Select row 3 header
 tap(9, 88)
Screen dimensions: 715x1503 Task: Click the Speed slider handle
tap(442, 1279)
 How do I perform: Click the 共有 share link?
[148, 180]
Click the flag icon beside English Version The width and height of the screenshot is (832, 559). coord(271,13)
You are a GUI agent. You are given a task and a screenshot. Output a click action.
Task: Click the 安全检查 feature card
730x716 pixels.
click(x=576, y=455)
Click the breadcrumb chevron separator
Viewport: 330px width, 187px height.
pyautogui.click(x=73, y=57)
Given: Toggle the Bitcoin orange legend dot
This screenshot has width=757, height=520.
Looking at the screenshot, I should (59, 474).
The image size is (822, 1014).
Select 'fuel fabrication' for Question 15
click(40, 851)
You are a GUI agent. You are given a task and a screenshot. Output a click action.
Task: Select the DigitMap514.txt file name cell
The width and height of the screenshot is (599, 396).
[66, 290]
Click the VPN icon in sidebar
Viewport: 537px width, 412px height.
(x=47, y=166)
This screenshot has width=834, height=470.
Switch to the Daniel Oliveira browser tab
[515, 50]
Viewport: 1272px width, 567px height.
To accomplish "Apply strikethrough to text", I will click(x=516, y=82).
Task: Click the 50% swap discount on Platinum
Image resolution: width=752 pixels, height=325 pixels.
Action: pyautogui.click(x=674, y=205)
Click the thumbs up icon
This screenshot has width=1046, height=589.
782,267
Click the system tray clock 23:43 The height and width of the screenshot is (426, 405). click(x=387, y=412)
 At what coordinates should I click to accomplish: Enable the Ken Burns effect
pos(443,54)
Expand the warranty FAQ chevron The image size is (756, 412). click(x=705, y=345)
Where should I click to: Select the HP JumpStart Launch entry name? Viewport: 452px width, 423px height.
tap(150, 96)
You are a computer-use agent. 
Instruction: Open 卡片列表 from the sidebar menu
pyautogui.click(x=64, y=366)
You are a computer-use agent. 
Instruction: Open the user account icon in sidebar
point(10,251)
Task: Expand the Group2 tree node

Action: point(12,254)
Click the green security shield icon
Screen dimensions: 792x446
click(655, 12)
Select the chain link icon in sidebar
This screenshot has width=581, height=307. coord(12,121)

---*---

> WORK INSTRUCTIONS
Go to the line with "Switch to the Daniel Oliveira browser tab" in the entries above and repeat every line from there through the line with "Click the thumbs up icon", exactly and with no other text.

> RESPONSE TO THE TASK
Switch to the Daniel Oliveira browser tab
[515, 50]
Viewport: 1272px width, 567px height.
To accomplish "Apply strikethrough to text", I will click(x=516, y=82).
Task: Click the 50% swap discount on Platinum
Image resolution: width=752 pixels, height=325 pixels.
Action: pyautogui.click(x=674, y=205)
Click the thumbs up icon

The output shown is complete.